Heartbeat configuration

We will now configure Heartbeat for automatic fail-over. I have written [a tutorial[(http://blog.thaigrid.or.th/2009/02/heartbeat-for-ha-tutorial-for-dummy.html), which cover most of the configuration that need to be done. Here some specific configuration

  • Only add 2 FE nodes as node in Heartbeat. Comput nodes are not counted
  • Remove IP Aliasing that we have done in previous step.
  • We only need IP fail-over for resource configuration. You may add NAS fail-over configuration if needed. Consult Linux-ha manual for NAS fail-over configuration
  • My cluster-property-set
<cluster_property_set id="cib-bootstrap-options">
<attributes>
 <nvpair id="cib-bootstrap-options-symmetric-cluster" name="symmetric-cluster" value="false"/>
 <nvpair id="cib-bootstrap-options-no-quorum-policy" name="no-quorum-policy" value="freeze"/>
</attributes>
</cluster_property_set>
  • My resource configuration is
<resources>
<group id="FE_group">
<primitive id="FE_LOCAL_IP" class="ocf" type="IPaddr" provider="heartbeat">
  <instance_attributes id="07a4de76-1ca8-47e7-9565-edb9acd8101d">
    <attributes>
      <nvpair name="ip" value="172.16.0.1" id="dd7cf63e-450a-4f69-ae12-4a13c35d573a"/>
      <nvpair name="nic" value="eth0" id="a65589d0-4e8f-40ef-a158-5725515d6714"/>
      <nvpair name="cidr_netmask" value="255.255.0.0" id="a4a92850-4080-44bb-826c-59c8ff7d81a1"/>
      <nvpair id="6b7e9089-a853-43d9-846b-418929125911" name="local_start_script" value="/usr/local/sbin/restart_named"/>
      <nvpair id="3f84554c-5044-46b7-92c7-9ab6fee8061f" name="local_stop_script" value="/usr/local/sbin/restart_named"/>
    </attributes>
  </instance_attributes>
</primitive>
<primitive id="FE_PUBLIC_IP" class="ocf" type="IPaddr" provider="heartbeat">
  <instance_attributes id="398fa300-f96b-433f-865e-a12a60d76820">
    <attributes>
      <nvpair name="ip" value="203.123.123.123" id="85aebb90-837b-458f-963a-f8827f3b09fe"/>
      <nvpair name="nic" value="eth1" id="a3513e93-08c5-42f2-964a-7e551e24b6dd"/>
      <nvpair name="cidr_netmask" value="255.255.255.0" id="8af8d9f2-ea65-4ad4-b828-199f1fdcb54f"/>
    </attributes>
  </instance_attributes>
</primitive>
<instance_attributes id="FE_group">
  <attributes>
    <nvpair id="FE_group-target_role" name="target_role" value="started"/>
  </attributes>
</instance_attributes>
</group>
</resources>
  • notice something? the local_start_script and local_stop_script is needed explicitly by ROCKS, because ROCKS frontend is also a DNS for cluster. By default, BIND will bind to all network interface in server in order to correctly build DNS query response packet. This will cause problem when we fail-over IP, so we need this directive to make Heartbeat restart named once fail-over is finished.

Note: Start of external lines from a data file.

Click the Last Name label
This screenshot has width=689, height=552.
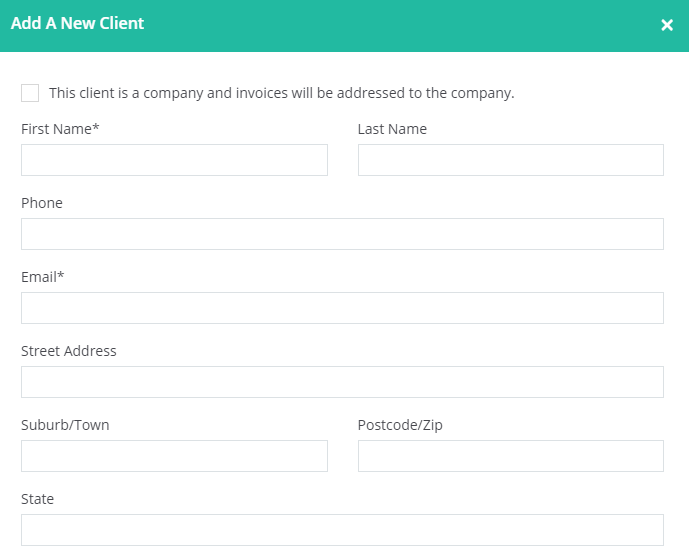(392, 129)
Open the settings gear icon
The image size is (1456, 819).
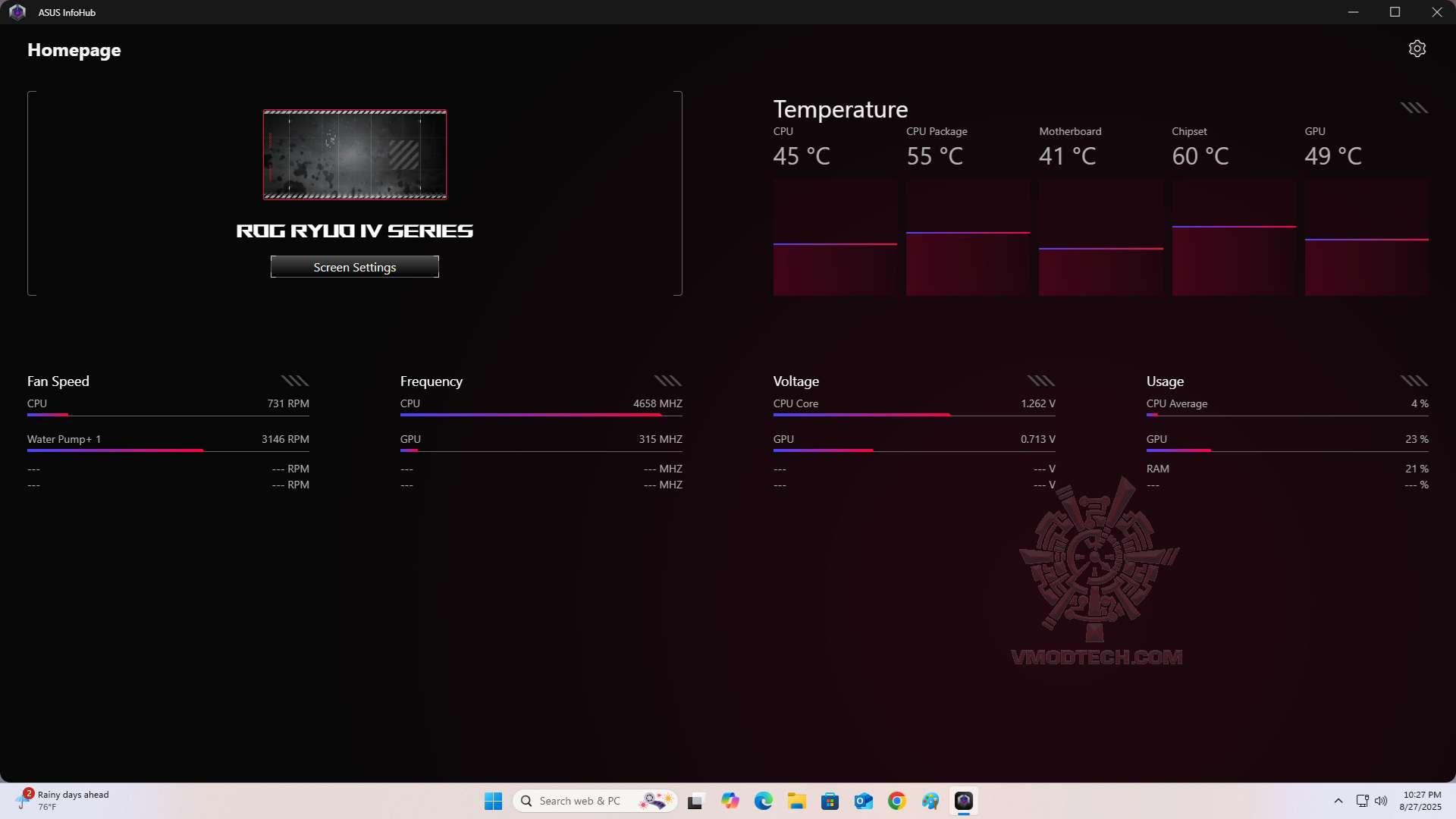[1417, 49]
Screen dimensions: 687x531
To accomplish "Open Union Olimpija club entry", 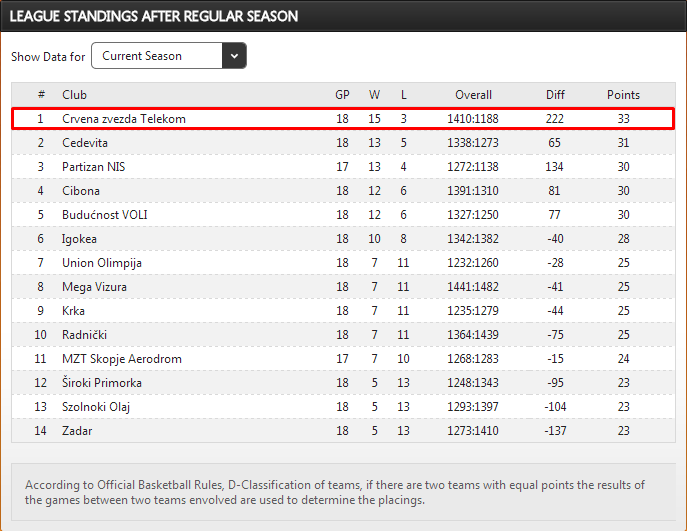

  • Contraint configuration

<constraints>
<rsc_location id="rsc_location_fe_1" rsc="FE_group">
<rule id="prefered_location_fe_1" score="100">
 <expression attribute="#uname" id="prefered_location_fe_1_expr" operation="eq" value="fe1.public"/>
</rule>
</rsc_location>
<rsc_location id="rsc_location_fe_2" rsc="FE_group">
<rule id="prefered_location_fe_2" score="50">
 <expression attribute="#uname" id="prefered_location_fe_2_expr" operation="eq" value="fe2.public"/>
</rule>
</rsc_location>
</constraints>
  • Make sure that value match the output of “uname -n” on that node

  • One surprise, although the “local_start_script” and “local_stop_script” is documented in IPAddr resource of Heartbeat, However, I found that it is actually never being used!. I have to modified IPAddr script to make this configuration works. Please download this script and replace /usr/lib/ocf/resource.d/heartbeat/IPaddr.

Testing

  • If you have follow the previous Heartbeat Tutorial, now everything should works. Try shutdown your primary FE and another FE should take over. Compute node should still be able to communicate to external network.
  • Make sure that you have done /home and /share isolation to external NAS storage. Now you can continue SSH to your Cluster public IP even if a FE is down.